Construction of the facility is slated to begin next summer and the center is set to open in the summer of 2016, Sven Leff, the city's parks and recreation director, said Monday.
In 2012, the council approved the use $700,000 in LOST funds for the project, which will increase to $2.2 million with the additional allocation this week.
The cost of the replacement recreation center had been in the $3 million ballpark a few years ago, but the cost has increased as the years have passed since the 2008 flood and as the project has moved from an assortment of potential construction sites.
The project cost is now estimated at $4.4 million, which includes an estimated $500,000 in added cost because the City Council has decided to build the center next to Harrison Elementary School.
The school building was built in 1929 and 1930, and the Federal Emergency Management Agency has determined that the school has historic features and standing. As a result, the exterior of the proposed recreation center must be built so it is compatible with the historic school building next to it, FEMA has said.
FEMA will contribute $2.2 million in federal disaster funds to the recreation-center project, the city has said.
The project ended up on the Harrison school site after the City Council voted, 5-4, in March 2013 not to put rec center on the site of the Ellis Park maintenance shop. The council then voted for the Harrison site.
Council member Ann Poe, who heads up the Flood Protection Committee, has said she favored the maintenance-shop site, but said it lost out because of the additional cost to move the shop. The shop site likely would have prevailed if the new expenses attached to the Harrison site had been known at the time, Poe has said.
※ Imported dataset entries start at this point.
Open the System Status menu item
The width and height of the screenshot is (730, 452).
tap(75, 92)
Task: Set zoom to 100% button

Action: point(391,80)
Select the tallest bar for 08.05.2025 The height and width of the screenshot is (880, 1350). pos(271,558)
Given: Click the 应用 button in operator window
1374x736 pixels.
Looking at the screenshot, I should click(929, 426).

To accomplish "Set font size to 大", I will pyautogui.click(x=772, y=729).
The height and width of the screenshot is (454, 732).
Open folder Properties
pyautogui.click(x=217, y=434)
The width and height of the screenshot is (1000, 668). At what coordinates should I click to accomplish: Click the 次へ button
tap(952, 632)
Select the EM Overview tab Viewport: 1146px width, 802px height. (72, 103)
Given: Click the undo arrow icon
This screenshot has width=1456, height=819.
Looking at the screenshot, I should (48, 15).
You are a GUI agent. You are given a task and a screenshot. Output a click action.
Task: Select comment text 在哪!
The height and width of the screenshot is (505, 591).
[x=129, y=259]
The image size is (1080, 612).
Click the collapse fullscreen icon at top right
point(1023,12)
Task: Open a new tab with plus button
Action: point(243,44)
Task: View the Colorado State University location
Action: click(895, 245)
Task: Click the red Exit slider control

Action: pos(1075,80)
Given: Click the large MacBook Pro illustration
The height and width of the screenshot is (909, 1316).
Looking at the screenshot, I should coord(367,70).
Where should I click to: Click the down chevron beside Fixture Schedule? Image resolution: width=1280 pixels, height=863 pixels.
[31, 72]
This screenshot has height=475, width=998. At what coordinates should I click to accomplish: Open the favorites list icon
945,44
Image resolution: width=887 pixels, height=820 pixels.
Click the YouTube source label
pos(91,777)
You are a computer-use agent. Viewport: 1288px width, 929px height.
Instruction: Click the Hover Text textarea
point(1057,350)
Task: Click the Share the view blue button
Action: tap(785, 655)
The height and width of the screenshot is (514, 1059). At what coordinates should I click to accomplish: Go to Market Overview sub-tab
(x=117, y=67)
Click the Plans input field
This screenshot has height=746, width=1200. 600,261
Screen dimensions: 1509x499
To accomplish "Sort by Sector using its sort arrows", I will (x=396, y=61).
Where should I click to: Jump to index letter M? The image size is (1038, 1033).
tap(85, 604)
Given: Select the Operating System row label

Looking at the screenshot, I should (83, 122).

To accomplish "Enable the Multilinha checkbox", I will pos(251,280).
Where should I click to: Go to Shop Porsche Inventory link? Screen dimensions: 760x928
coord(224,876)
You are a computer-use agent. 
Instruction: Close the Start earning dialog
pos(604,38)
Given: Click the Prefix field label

This week, the City Council also is slated to approve a professional services agreement with Novak Design Group PLC for up to $390,000 to provide architectural and construction management services on the recreation-center project.
The city took in $94 million in the 63 months that the sales tax was in place for flood recovery from April 1, 2009 through June 30, 2014, Casey Drew, the city's finance director, said Monday.
About $5.4 million of the total has yet to be allocated after spending for the rec-center project, Drew said.